-- begin Text passage --

# Two weeks in Cape Town - a photographers paradise!



## Ivan Muller (Jan 17, 2014)

From a photographers perspective Cape town must have it all. Landscapes, cityscapes, 'THE MOUNTAIN', super friendly people, wine, beaches all within half an hours drive. I just got my new 6D at the end of last year and it was just perfect. 

More of my Cape Town images can be seen here at . . . http://thelazytravelphotographer.blogspot.com/2014/01/my-canon-eos-6d-review-part-1-image.html


----------



## wickidwombat (Jan 17, 2014)

nice work mate havent been there in ages since 2008 actually
drove the garden route up to durbin over a few days stopping all over the place
well worth doing IMO (wish i had spent more time in port elizabeth though)


----------



## Ivan Muller (Jan 17, 2014)

Thanks! Haven't been to Cape Town on an extended holiday myself for more than 10years, except for the occasional weekend, but I was mightily impressed by how beautiful it was, how everything just ran smoothly and by how much there is to see and do. Only problem is that the sea is too cold to swim in and there Durban/Natal beats Cape Town hands down!


----------



## wickidwombat (Jan 17, 2014)

Ivan Muller said:


> Thanks! Haven't been to Cape Town on an extended holiday myself for more than 10years, except for the occasional weekend, but I was mightily impressed by how beautiful it was, how everything just ran smoothly and by how much there is to see and do. Only problem is that the sea is too cold to swim in and there Durban/Natal beats Cape Town hands down!



cape town feels like another country compared to the rest of SA
quite wierd really but a nice wierd


----------



## canon1dxman (Jan 17, 2014)

I love Cape Town and some great images on your blog remind me of many happy days there. Two of my favourite times were 1) taking the Huey on a combat mission from the Waterfront and 2) Great White photography from the boats out of Klein Bay! Must go back soon.


----------



## Click (Jan 17, 2014)

Very nice series. I especially like the 2nd one. Well done.


----------



## Ivan Muller (Jan 17, 2014)

Thanks all! I will post some more as I get through the processing....


----------

-- end Text passage --
-- begin Listed entries --

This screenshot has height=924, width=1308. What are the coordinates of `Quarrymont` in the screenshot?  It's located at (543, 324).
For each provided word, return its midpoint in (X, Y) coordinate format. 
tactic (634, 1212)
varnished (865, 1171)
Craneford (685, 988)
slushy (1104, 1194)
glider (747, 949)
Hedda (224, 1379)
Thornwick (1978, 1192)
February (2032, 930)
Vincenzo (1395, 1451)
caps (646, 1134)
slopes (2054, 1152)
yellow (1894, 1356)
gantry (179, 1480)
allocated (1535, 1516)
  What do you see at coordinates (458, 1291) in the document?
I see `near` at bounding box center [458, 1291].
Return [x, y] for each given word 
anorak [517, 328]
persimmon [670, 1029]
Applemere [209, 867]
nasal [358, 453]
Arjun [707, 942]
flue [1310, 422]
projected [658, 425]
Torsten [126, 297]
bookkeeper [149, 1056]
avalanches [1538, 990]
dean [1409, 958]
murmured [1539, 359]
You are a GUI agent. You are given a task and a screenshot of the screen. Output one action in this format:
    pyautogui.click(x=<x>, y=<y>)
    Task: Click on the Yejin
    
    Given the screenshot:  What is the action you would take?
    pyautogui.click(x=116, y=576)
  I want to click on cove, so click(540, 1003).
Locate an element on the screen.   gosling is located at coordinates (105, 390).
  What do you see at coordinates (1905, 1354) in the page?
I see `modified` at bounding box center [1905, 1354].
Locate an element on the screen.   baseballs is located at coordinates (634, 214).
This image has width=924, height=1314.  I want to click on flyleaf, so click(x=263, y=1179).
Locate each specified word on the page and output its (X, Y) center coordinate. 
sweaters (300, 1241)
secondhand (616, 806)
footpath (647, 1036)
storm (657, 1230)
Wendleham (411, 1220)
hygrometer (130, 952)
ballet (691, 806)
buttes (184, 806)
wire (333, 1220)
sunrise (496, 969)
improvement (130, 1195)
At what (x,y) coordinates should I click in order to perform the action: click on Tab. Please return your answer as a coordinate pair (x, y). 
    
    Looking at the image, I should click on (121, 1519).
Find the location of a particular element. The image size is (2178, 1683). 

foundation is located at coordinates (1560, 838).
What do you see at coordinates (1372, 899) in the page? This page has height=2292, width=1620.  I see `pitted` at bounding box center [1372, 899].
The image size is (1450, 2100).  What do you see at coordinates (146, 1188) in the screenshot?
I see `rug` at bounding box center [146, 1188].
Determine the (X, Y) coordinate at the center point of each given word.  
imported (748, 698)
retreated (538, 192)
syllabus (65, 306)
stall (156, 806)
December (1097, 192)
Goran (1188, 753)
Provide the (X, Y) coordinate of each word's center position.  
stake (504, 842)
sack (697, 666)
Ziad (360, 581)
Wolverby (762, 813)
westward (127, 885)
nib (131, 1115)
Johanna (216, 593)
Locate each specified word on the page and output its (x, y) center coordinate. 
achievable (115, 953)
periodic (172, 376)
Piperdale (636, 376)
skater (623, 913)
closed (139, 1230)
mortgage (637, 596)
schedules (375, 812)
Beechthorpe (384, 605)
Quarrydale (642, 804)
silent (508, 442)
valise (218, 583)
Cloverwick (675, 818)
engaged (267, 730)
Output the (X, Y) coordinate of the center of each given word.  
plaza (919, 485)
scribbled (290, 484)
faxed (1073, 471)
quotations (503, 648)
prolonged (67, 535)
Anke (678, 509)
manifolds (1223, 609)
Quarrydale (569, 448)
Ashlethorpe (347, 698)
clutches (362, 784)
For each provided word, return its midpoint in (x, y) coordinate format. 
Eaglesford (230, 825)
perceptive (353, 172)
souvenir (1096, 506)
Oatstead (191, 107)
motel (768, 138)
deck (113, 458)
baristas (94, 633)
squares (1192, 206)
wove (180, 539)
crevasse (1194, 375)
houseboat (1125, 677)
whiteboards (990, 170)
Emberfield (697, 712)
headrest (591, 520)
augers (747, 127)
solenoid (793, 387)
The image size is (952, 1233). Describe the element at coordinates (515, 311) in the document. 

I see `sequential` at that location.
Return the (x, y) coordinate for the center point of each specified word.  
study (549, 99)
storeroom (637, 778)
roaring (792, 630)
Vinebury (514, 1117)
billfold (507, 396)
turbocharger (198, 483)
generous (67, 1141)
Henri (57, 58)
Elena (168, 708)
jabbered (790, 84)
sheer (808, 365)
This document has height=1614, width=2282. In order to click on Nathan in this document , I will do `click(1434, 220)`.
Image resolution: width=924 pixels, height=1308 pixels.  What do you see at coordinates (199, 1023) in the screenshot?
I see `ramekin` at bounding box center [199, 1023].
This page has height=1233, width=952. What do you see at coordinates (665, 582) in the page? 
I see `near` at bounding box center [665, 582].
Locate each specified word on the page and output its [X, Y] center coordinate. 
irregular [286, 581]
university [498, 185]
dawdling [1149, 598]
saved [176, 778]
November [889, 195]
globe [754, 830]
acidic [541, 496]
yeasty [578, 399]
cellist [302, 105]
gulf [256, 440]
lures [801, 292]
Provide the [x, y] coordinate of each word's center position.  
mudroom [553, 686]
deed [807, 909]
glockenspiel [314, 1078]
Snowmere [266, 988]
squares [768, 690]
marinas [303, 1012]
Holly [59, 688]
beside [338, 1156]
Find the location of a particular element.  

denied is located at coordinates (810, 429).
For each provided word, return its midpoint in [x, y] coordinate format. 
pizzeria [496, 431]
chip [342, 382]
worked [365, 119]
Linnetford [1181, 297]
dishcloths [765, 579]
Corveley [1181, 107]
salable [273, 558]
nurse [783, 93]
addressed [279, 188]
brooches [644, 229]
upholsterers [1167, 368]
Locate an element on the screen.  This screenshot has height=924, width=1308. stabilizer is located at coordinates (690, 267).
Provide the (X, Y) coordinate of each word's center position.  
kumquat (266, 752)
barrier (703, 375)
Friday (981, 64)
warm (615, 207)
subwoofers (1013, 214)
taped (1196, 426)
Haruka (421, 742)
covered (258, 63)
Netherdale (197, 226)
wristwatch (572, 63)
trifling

-- end Listed entries --

Set tasks:
A – Answer these questions from the Cape Town thread:
(i) What camera did Ivan Muller get at the end of the previous year?
(ii) Where does wickidwombat wish he had spent more time?
(iii) From where did the boats leave for canon1dxman's Great White photography?
B – Reproduce the Cape Town thread word for word from "I love Cape" to "one. Well done.".

Task solutions:
A –
(i) A new 6D.
(ii) Port Elizabeth.
(iii) Klein Bay.

B –
I love Cape Town and some great images on your blog remind me of many happy days there. Two of my favourite times were 1) taking the Huey on a combat mission from the Waterfront and 2) Great White photography from the boats out of Klein Bay! Must go back soon.


----------



## Click (Jan 17, 2014)

Very nice series. I especially like the 2nd one. Well done.